Experience of Diagnosis and Initiation of Renal Replacement Therapy in Women with Chronic Kidney Disease

Abstract

Chronic kidney disease (CKD) has considerable effects on the quality of life of female patients. Receiving the diagnosis and beginning renal replacement therapy (RRT) has a great personal impact on patients. The purpose of this study was to describe the experience of female patients with CKD at an ambulatory dialysis unit regarding diagnosis, life changes, and initiation of RRT. A qualitative exploratory study was conducted based on a social contructivism framework. Participants were recruited using purposeful sampling. In total, 18 women who received treatment for CKD with RRT were included. The women were attending the Ambulatory Dialysis Unit at a hospital belonging to the public health system of Madrid (Spain). Unstructured and semi-structured in-depth interviews, researchers’ field notes, and women’s personal letters were used.

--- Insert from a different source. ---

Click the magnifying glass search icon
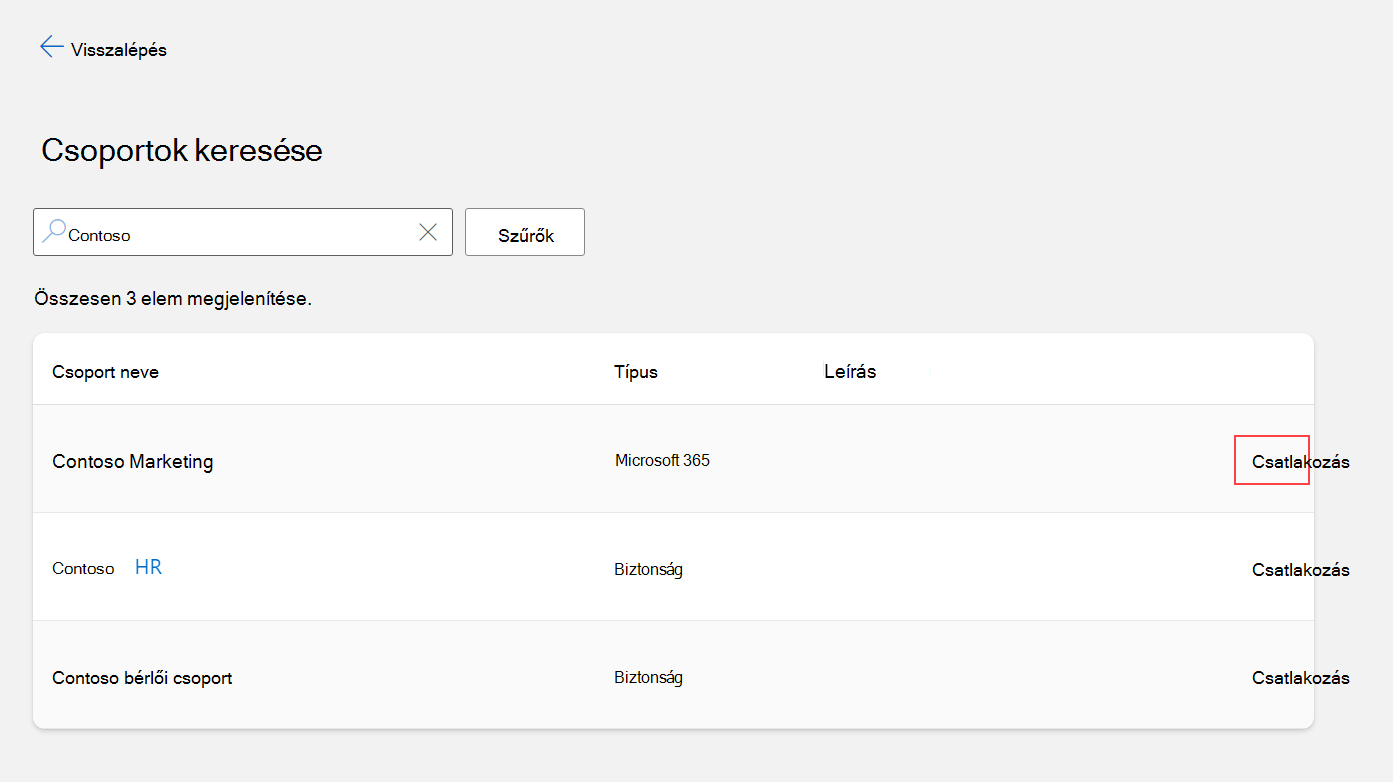[54, 232]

A systematic text condensation analysis was performed. The criteria used to control trustworthiness were credibility, transferability, dependability, and confirmability. Two themes emerged from the data: (a) A turning point in their lives, and (b) The emotional journey of beginning RRT. The diagnosis of CKD and the beginning of treatment implies changing routines and adapting to a new life with CKD. The first dialysis and puncture of the arteriovenous fistula is a major experience. Support from other CKD patients with more experience is perceived as a necessity and a tool to share their experiences and resolve doubts among peers. The diagnosis and initiation of RRT leads to numerous changes in the lives of women with CKD, which may influence the acceptance of treatment.